Latest revision as of 15:11, 5 August 2014

Before 3.11, the server's implementation of NFSv4.1 deviates from the spec (rfc 5661) in a number of important ways, and is recommended for developers only.

As of about 3.11:

  • someone upgrading from NFSv4.0 should experience no loss in functionality;
  • server behavior should be close enough to the spec that clients will not be forced into undocumented workarounds.

Any exceptions should be reported as bugs.

In a few cases we lack support for features that are mandated by the rfc's, but that nevertheless are rarely (or never) implemented, and whose absence is easily worked around on the client.

Contents

NFSv4.1

Done, needs testing

SP4_MACH_CRED

SP4_MACH_CRED (like SSV) is mandatory for servers to implement. It is less complicated than SSV and provides some (not all) of the advantages, and there's a better chance a client may implement it. So we should implement it now.

We want to minimize the number of optional features we don't implement; each such omission makes it harder for future clients, which will be forced to negotiate support for features that the protocol wasn't designed to negotiate support for.

Check 4.0/4.1 interactions

I think this is covered now, but it might be interesting to write python tests that send 4.0 compounds referencing 4.1 clients, or vice versa, especially for create_session, setclientid, and friends.

New open claim types

We must support CLAIM_FH and CLAIM_DELEG_CUR_FH. (We shouldn't need CLAIM_DELEG_PREV_FH.) Needs some simple pynfs tests.

DRC limit checking

We check for replies that are too big only *after* performing the operation in question. Depending on the operation, that may be too late to return NFS4ERR_REP_TOO_BIG_TO_CACHE. (For example, an irreversible filesystem operation may already have been performed.) We need to figure out how to estimate the size of the response before performing an operation, at least for operations that actually change the filesystem.

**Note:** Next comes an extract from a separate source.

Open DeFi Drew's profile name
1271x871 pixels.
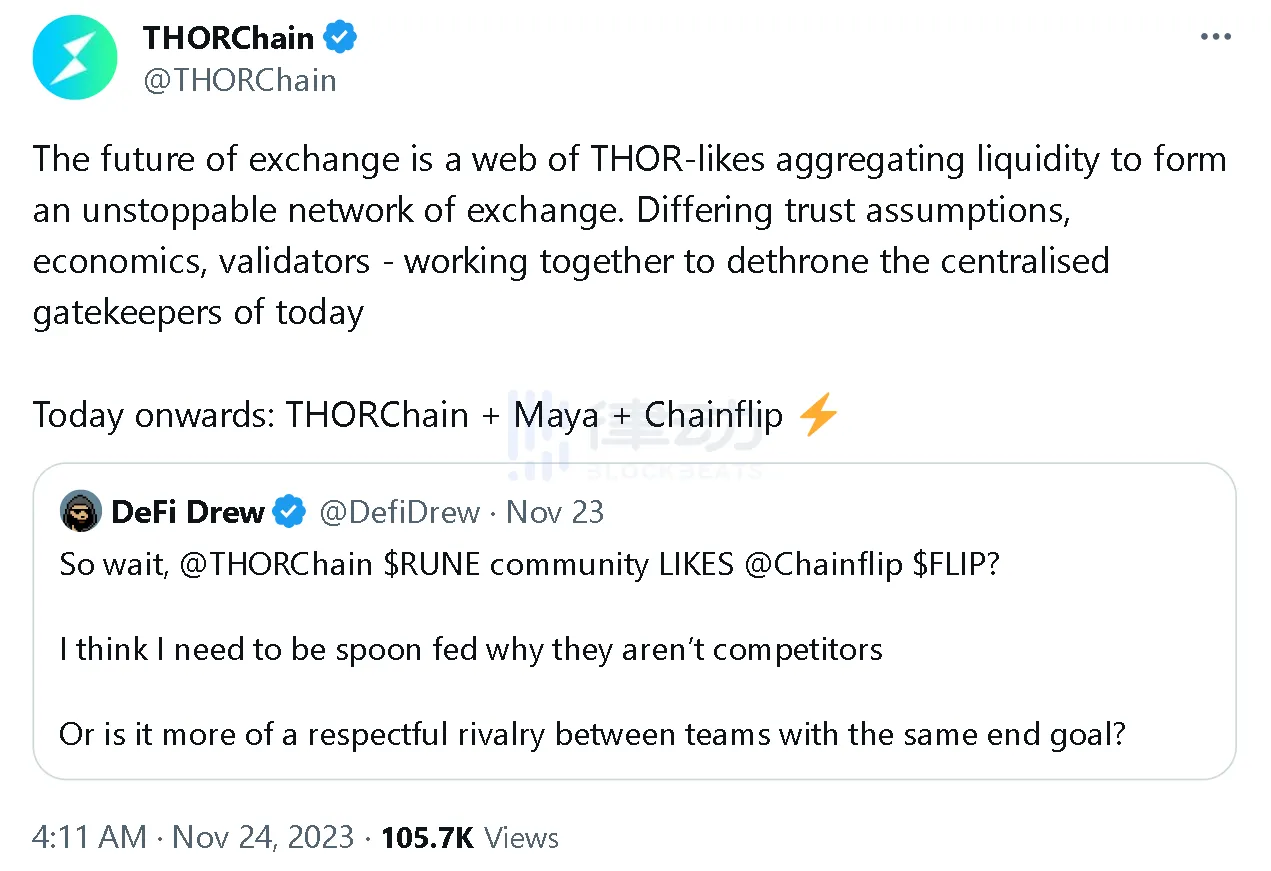tap(188, 512)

Possible fix: add to each nfsd4_ops[] a field with an upper bound on the size of a reply to that operation. Before calling the operation, check that there's room for the worst case, and return TOO_BIG_TO_CACHE if not.

Callback failure handling

The server is required to set SEQ4_STATUS_CB_PATH_DOWN as long as it lacks any usable backchannel for the client. (Also, CB_PATH_DOWN should be returned on DESTROY_SESSION when appropriate.) (SOME TESTING DONE.)

Set SEQ4_STATUS_BACKCHANNEL_FAULT on encountering "unrecoverable fault with the backchannel (e.g. it has lost track of the sequence ID for a slot in the backchannel)."

Trunking

Both clientid (multiple sessions per client) and session (multiple connections per session) trunking are mandatory for a server to support. Therefore a client would be within its rights to simply refuse to interoperate with a server that didn't support either.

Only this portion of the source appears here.